**Exercise inputs:**
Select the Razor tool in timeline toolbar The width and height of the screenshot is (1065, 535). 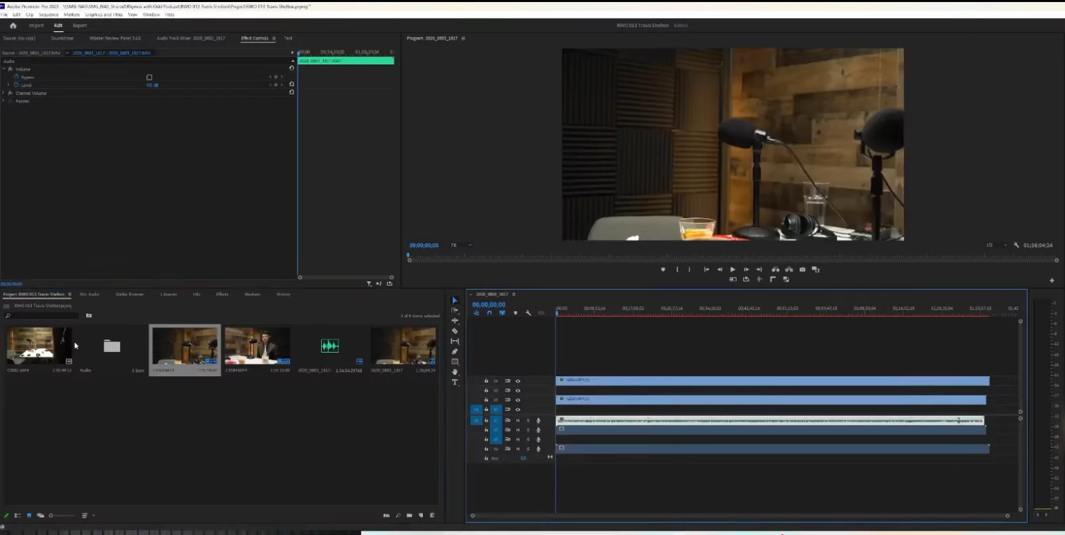click(455, 331)
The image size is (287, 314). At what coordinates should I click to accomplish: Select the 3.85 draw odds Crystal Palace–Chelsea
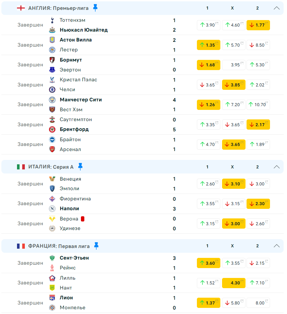click(x=234, y=85)
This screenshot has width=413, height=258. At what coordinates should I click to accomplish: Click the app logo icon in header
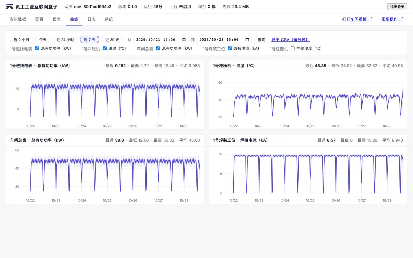[9, 7]
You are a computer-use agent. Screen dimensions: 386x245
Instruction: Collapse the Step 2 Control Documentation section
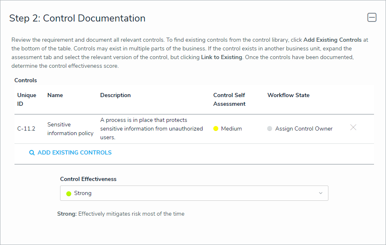(372, 17)
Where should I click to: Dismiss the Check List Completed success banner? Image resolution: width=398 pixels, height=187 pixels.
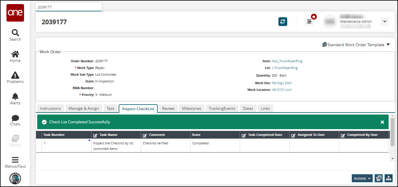click(382, 122)
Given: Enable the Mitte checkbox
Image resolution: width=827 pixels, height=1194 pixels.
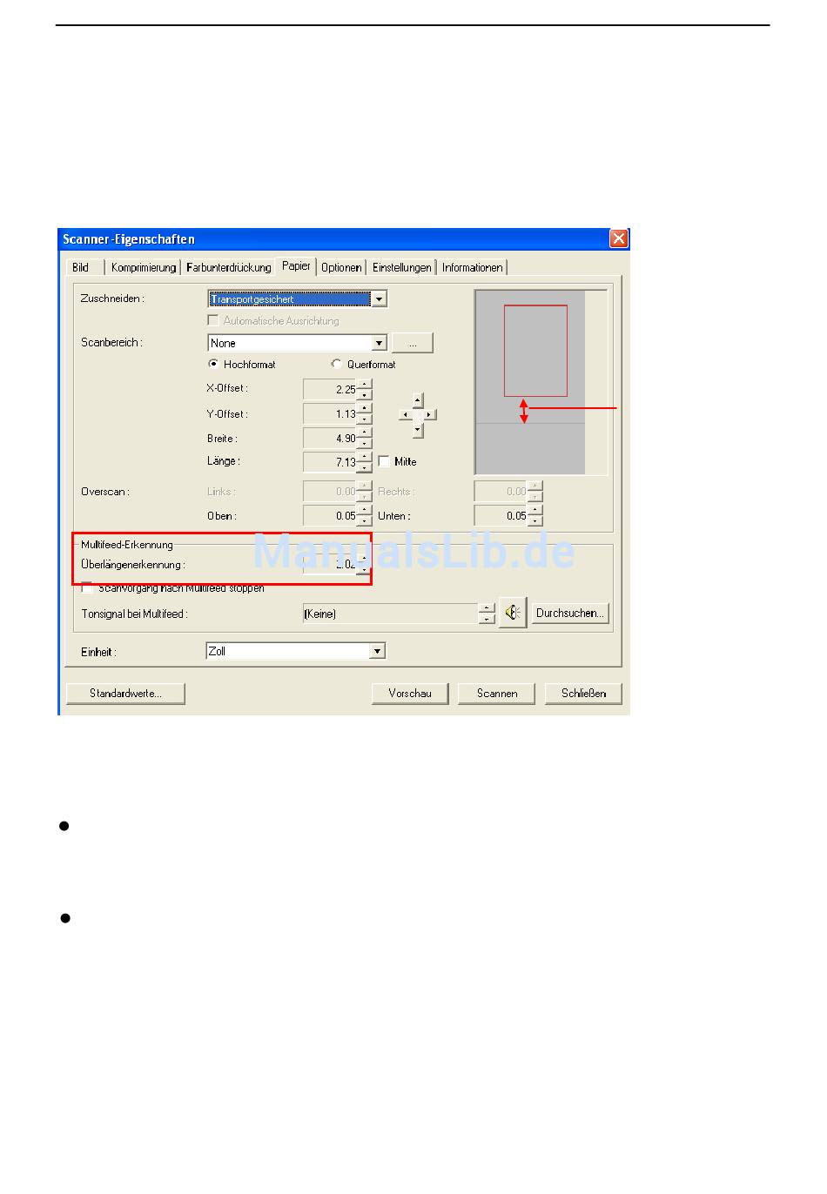Looking at the screenshot, I should [x=385, y=462].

**Task item:**
Only the lines from the one containing "You are a computer-use" through the last line of the data belong in the copy, both included and reproduced exactly. Pictures do not.

**Task solution:**
You are a computer-use agent. Screen dimensions: 386x245
Instruction: Collapse the Step 2 Control Documentation section
(372, 17)
Where should I click to: Dismiss the Check List Completed success banner? Image resolution: width=398 pixels, height=187 pixels.
click(382, 122)
Given: Enable the Mitte checkbox
Image resolution: width=827 pixels, height=1194 pixels.
Looking at the screenshot, I should [x=385, y=462].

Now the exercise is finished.